Hello, I recently purchased a system primarily due to recommendations from here. I have a Pioneer VSX-1018AH, along with a pair of Klipsch RF-62 floorstanding speakers, a klipsch rc-10 center speaker, a rpw 10 subwoofer, and a set of proficient nfm6 speakers for surround speakers.

I've set it up correctly, in that all of the components work with each other, and I'm mostly pleased with the equipment. What I'm looking for now is advice on how to optimize the system. With the default MCACC configuration, the bass seems to lack punch except for playing 5.1 movies. I've tried adjusting settings and haven't been quite satisfied just yet. 

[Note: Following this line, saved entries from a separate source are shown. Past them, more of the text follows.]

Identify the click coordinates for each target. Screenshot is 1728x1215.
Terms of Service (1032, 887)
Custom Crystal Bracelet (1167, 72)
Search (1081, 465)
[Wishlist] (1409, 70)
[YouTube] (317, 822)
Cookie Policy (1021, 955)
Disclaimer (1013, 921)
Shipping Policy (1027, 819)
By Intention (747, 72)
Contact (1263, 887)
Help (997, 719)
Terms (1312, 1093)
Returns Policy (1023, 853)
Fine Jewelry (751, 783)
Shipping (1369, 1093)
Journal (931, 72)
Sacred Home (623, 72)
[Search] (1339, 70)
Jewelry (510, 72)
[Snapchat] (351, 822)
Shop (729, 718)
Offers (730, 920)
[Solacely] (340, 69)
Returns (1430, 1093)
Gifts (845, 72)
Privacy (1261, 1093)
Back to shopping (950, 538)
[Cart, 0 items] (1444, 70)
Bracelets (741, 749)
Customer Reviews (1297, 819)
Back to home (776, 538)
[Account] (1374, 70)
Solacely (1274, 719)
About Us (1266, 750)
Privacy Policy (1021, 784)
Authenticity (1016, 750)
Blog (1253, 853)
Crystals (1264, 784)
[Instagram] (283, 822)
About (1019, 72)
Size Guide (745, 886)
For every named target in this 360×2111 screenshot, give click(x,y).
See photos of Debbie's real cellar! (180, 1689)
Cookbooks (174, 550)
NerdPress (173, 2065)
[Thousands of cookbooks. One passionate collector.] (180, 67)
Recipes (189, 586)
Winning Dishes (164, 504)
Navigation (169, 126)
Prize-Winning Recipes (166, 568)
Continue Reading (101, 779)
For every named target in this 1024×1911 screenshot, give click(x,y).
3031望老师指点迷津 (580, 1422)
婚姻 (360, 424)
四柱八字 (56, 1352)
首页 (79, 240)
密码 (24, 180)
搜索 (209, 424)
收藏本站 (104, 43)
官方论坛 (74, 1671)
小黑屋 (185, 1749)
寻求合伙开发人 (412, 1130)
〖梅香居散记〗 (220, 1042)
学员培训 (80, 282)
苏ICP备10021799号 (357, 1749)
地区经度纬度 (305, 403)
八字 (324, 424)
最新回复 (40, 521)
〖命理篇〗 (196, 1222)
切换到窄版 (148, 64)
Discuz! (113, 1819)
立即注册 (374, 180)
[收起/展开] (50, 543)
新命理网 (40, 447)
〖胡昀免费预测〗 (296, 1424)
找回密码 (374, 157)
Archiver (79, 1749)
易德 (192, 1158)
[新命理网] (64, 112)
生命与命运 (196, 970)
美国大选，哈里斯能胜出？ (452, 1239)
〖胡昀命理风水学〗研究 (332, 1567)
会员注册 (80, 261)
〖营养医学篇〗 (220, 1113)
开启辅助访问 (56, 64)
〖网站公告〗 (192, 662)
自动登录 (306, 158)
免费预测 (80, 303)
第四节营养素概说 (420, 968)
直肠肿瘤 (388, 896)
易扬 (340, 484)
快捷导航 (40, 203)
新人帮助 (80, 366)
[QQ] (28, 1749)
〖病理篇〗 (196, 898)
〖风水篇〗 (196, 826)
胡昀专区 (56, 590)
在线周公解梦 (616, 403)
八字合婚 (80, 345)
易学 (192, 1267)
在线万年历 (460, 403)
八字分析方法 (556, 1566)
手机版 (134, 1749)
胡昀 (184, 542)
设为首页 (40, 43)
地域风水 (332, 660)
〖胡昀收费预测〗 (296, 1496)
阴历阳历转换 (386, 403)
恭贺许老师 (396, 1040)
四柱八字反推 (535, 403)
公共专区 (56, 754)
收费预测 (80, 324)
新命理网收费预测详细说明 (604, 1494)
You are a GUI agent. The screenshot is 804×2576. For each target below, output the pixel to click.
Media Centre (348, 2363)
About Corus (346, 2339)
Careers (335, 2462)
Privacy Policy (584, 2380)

When setting up the system what sort of things should I try to optimise this system? What steps should I go through? right now the walls are fairly bare, are there any wall treatments that might help it sound better?

Thanks!


----------



## salvasol (Oct 31, 2006)

kb9ysc said:


> What I'm looking for now is advice on how to optimize the system. With the default MCACC configuration, the bass seems to lack punch except for playing 5.1 movies. I've tried adjusting settings and haven't been quite satisfied just yet.


Do you mean that it lacks the punch when playing music or what??? ... maybe you notice the difference because of the LFE on movies :huh: 



> When setting up the system what sort of things should I try to optimise this system? What steps should I go through?


What I did after running YPAO was, to check the settings on the AVR (distance and speaker size to start) to see if they were correct.... then using the Radio Shack SPL I double checked the readings (75db) and adjusted if need it.

I like my sub hot ... so instead of 75db I set it to 80db :bigsmile:

Did you do the crawling test to find the best spot for your sub??? ... or, like in my case, your stuck with the placement??? 



> right now the walls are fairly bare, are there any wall treatments that might help it sound better?


You can start with the first reflection points ... my suggestion, start a thread at the accoustic section, post pictures of your room if possible; you'll get a lot of suggestions there :yes:


----------



## Tooley (Jan 2, 2011)

kb9ysc said:


> Hello, I recently purchased a system primarily due to recommendations from here. I have a Pioneer VSX-1018AH, along with a pair of Klipsch RF-62 floorstanding speakers, a klipsch rc-10 center speaker, a rpw 10 subwoofer, and a set of proficient nfm6 speakers for surround speakers.
> 
> I've set it up correctly, in that all of the components work with each other, and I'm mostly pleased with the equipment. What I'm looking for now is advice on how to optimize the system. With the default MCACC configuration, the bass seems to lack punch except for playing 5.1 movies. I've tried adjusting settings and haven't been quite satisfied just yet.
> 
> ...


On the MCACC menu set sub to plus instead of yes you should here a difference when playing in 2 ch


----------



## Prof. (Oct 20, 2006)

I have spent months trying all the different calibration setting on MACC and these are the settings that I found to give the best allround sound..

Firstly, set the mic up so it's near the back of your centre seat and a few inches above the top of the back rest..A tripod is ideal for this..

First run FULL AUTO...Then check that MCACC has set all your speakers to SMALL and the sub to YES and Crossover to 80Hz..
Don't worry about speaker levels at this stage..or any other settings..

Next run AUTO..Set memory 2 to ALL Ch ADJ. and check THX setting (regardless of whether your speakers are THX certified).
When this has completed, check that the speakers are still set to SMALL and crossover is 80Hz.
Then check each speaker for level with an SPL meter and set them to 75dB..

At this point you should be getting near the right sound response for all speakers..Further small adjustments can be made with the EQ and standing wave calibration, but I don't advise you to do this until you've watched a few movies and determined what needs further adjustment..


----------